Il le surveillait. Le vérifiait. Parfois, il s’asseyait simplement au-dessus de l’endroit où il l’avait enfoui. Il disait que ça l’aidait à se sentir « complet, même un peu ».
Sun Yaoting est mort en 1996. Il avait 94 ans. Il n’avait ni femme, ni fils, ni descendance. Mais il avait sa jarre. Il avait son trésor. Et jusqu’au bout, il a veillé sur lui. Comme un moine veille sur une relique. Comme un père veille sur un souvenir.

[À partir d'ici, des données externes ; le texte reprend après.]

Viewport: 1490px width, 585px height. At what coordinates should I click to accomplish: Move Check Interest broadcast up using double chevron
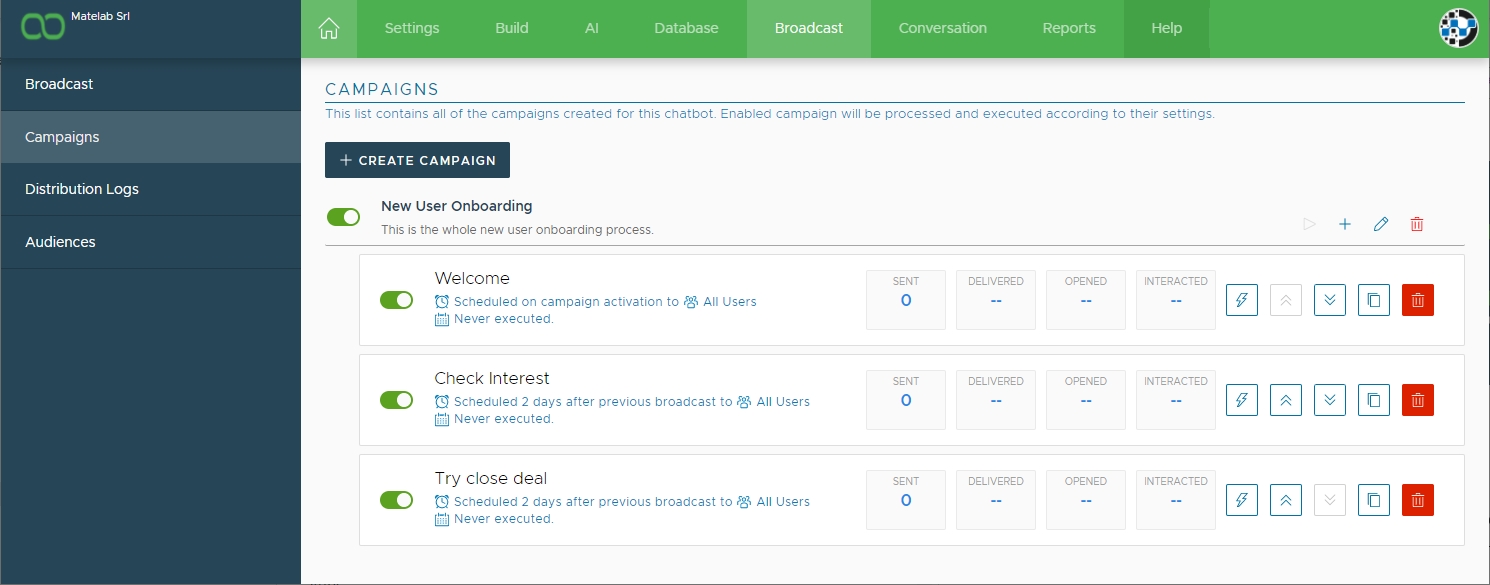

Il est le dernier. Ou du moins, le dernier à avoir parlé. Tous les autres sont partis dans le silence. Dans l’oubli.
Mais peut-être… peut-être qu’au fond de la terre chinoise, dans les ruines d’une maison, derrière une cloison d’un vieux temple ou sous un cyprès noirci par le temps, des Bao dorment encore. Petits, secs, silencieux. Mais pleins d’une humanité enfouie, d’un espoir ancien.
Des morceaux d’âme attendant encore qu’on les recolle à leur histoire.
Ils n’avaient plus de fils. Plus de nom. Plus de corps entier. Et pourtant, ils faisaient tout pour mourir complets – dans le regard des ancêtres, sinon dans la chair.
Le Bao n’était ni morbide, ni grotesque. C’était un fragment d’identité. Une prière momifiée. Leur seule chance de réintégrer le cercle des morts aimés.
Derrière les intrigues de cour, il y avait cette peur nue : partir incomplets, et n’être jamais reconnus. Et peut-être, dans cette obsession si particulière, se dit quelque chose de plus vaste. Nous portons tous des absences. Des pertes tues. Et nous cherchons, à notre manière, à recoller ce qui a été arraché.
Leur véritable pouvoir n'était pas dans les palais, mais dans cette petite boîte cachée – comme un éclat d'âme arraché, qu'ils espéraient, un jour, rendre à ses propriétaires légitimes : leurs ancêtres.